Set problem ▸ Rewrite the lines below, from the one containing "Click sort arrows beside 用户名 column header" through the one containing "coord(36,450)", inclusive, as a Markdown table with the columns No. and Line. Number each row and leave out blank lines.

[Lines from a pointing dataset]
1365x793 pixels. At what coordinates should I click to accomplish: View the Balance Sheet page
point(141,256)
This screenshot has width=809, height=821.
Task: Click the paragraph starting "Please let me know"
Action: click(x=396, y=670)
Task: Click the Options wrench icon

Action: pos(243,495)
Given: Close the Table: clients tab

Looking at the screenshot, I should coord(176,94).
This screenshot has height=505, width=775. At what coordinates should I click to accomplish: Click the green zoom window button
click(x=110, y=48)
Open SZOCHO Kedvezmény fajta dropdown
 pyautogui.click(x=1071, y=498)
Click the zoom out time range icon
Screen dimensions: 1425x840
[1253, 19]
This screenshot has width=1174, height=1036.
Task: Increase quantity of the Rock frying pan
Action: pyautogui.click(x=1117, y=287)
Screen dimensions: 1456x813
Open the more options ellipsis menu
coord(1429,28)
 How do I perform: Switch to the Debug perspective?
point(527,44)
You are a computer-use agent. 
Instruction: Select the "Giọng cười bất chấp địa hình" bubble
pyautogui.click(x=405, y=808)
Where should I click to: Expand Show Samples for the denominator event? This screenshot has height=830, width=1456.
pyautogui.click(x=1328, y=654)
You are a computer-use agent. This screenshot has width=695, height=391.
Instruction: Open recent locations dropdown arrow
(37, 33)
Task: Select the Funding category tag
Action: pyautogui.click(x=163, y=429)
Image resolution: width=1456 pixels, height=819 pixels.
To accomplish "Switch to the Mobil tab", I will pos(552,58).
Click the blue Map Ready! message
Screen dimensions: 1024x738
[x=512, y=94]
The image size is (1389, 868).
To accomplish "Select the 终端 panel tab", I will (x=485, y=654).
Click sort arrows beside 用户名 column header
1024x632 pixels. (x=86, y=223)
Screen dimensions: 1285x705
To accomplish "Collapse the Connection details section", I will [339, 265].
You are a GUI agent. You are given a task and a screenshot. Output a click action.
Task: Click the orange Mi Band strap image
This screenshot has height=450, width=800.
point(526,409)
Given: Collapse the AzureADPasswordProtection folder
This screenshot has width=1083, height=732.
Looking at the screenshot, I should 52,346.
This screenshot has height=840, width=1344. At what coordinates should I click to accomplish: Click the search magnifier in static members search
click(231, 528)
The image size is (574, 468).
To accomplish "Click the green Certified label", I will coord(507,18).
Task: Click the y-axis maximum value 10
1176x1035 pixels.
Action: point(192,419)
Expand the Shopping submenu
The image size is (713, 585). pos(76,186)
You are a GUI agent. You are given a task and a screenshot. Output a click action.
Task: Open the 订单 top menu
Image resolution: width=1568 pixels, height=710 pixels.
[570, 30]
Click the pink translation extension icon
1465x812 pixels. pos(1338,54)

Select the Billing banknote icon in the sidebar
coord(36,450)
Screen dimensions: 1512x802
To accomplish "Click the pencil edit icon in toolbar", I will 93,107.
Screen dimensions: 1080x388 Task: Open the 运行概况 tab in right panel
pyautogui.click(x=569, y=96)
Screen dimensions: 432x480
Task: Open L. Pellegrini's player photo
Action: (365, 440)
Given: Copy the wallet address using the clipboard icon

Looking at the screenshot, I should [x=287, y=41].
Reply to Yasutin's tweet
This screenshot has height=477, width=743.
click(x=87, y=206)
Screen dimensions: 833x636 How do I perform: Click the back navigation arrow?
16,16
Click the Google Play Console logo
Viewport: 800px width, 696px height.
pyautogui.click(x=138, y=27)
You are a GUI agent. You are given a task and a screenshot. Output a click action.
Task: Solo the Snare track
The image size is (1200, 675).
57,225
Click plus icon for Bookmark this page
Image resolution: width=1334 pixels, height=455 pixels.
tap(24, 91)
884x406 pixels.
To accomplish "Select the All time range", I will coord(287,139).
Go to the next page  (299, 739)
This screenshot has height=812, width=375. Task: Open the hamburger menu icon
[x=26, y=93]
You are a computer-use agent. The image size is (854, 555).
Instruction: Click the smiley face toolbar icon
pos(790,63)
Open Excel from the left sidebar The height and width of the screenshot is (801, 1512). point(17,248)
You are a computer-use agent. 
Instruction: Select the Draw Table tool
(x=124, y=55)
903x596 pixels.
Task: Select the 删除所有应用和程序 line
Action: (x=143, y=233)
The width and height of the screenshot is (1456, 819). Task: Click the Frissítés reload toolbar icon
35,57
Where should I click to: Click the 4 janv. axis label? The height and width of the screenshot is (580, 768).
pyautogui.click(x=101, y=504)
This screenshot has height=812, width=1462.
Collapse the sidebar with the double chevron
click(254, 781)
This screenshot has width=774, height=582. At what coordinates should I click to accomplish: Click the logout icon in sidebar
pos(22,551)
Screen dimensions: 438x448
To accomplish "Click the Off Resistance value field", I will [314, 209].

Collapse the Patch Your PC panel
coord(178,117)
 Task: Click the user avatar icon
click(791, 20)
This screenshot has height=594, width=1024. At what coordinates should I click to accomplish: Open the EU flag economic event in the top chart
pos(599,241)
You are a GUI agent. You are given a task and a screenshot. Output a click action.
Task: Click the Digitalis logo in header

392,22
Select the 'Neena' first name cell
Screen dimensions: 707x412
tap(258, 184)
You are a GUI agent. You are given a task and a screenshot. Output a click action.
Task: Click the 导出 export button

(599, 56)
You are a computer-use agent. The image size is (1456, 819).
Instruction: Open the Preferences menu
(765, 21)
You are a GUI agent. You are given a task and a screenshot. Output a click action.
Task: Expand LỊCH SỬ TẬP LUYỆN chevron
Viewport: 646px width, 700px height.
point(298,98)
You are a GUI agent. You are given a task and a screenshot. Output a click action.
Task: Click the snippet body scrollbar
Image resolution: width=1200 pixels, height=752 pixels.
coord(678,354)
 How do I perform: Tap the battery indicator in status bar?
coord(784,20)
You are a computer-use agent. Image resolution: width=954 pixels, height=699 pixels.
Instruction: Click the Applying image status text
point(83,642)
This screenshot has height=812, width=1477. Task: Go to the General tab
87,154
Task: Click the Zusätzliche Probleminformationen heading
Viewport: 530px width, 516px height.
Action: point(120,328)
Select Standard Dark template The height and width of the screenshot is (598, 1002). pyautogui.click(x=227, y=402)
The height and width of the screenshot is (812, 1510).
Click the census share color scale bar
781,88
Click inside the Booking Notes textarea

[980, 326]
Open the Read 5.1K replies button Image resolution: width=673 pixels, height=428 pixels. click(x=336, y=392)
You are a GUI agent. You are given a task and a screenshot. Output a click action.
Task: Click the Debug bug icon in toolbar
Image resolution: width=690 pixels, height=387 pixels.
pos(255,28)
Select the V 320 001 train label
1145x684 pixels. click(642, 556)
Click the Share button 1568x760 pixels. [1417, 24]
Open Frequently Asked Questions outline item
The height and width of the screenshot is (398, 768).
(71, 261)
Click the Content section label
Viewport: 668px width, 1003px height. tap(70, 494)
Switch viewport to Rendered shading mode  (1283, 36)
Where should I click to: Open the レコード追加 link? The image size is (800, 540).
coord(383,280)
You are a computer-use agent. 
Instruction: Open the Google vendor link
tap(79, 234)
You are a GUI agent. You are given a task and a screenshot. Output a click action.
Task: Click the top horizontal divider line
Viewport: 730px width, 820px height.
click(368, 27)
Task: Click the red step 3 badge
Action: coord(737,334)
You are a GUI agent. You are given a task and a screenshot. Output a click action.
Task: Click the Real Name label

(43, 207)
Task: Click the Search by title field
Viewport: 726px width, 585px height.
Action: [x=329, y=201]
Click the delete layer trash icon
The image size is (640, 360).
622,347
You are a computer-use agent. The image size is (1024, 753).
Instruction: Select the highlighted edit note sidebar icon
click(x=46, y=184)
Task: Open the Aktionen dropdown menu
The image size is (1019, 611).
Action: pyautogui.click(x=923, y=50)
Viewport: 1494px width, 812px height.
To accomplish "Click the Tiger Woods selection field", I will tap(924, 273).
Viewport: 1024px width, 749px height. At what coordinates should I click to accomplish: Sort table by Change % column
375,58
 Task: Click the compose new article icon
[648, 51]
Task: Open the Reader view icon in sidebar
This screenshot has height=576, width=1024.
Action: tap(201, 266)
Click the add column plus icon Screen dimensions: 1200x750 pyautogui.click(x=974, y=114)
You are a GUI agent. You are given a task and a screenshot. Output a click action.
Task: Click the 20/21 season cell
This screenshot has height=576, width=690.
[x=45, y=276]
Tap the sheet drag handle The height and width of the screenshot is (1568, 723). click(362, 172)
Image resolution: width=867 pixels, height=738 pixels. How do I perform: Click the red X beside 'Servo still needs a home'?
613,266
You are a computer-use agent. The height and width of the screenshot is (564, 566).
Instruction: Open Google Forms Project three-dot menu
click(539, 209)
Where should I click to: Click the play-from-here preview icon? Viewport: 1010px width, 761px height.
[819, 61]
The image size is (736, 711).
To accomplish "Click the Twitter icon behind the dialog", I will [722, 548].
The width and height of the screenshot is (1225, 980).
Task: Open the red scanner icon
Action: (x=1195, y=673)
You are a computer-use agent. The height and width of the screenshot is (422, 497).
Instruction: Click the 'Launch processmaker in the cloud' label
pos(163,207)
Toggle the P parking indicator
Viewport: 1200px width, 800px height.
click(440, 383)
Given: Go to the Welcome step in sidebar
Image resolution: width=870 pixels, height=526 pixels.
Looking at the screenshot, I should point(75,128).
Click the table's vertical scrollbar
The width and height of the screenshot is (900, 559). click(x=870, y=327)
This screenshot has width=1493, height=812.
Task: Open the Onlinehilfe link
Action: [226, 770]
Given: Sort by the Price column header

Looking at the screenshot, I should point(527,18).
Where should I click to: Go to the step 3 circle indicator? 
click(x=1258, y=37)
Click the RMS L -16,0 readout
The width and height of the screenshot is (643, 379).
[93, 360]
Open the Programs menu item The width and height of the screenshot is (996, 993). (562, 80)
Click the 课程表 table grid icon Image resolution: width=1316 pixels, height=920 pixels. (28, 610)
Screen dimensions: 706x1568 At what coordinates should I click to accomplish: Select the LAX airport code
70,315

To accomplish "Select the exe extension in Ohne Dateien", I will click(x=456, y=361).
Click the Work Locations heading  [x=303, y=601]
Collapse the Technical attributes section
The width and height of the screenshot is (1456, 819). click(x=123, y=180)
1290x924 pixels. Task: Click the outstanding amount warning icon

The result ▸
| No. | Line |
|---|---|
| 1 | Click sort arrows beside 用户名 column header |
| 2 | 1024x632 pixels. (x=86, y=223) |
| 3 | Screen dimensions: 1285x705 |
| 4 | To accomplish "Collapse the Connection details section", I will [339, 265]. |
| 5 | You are a GUI agent. You are given a task and a screenshot. Output a click action. |
| 6 | Task: Click the orange Mi Band strap image |
| 7 | This screenshot has height=450, width=800. |
| 8 | point(526,409) |
| 9 | Given: Collapse the AzureADPasswordProtection folder |
| 10 | This screenshot has width=1083, height=732. |
| 11 | Looking at the screenshot, I should 52,346. |
| 12 | This screenshot has height=840, width=1344. At what coordinates should I click to accomplish: Click the search magnifier in static members search |
| 13 | click(231, 528) |
| 14 | The image size is (574, 468). |
| 15 | To accomplish "Click the green Certified label", I will coord(507,18). |
| 16 | Task: Click the y-axis maximum value 10 |
| 17 | 1176x1035 pixels. |
| 18 | Action: point(192,419) |
| 19 | Expand the Shopping submenu |
| 20 | The image size is (713, 585). pos(76,186) |
| 21 | You are a GUI agent. You are given a task and a screenshot. Output a click action. |
| 22 | Task: Open the 订单 top menu |
| 23 | Image resolution: width=1568 pixels, height=710 pixels. |
| 24 | [570, 30] |
| 25 | Click the pink translation extension icon |
| 26 | 1465x812 pixels. pos(1338,54) |
| 27 | Select the Billing banknote icon in the sidebar |
| 28 | coord(36,450) |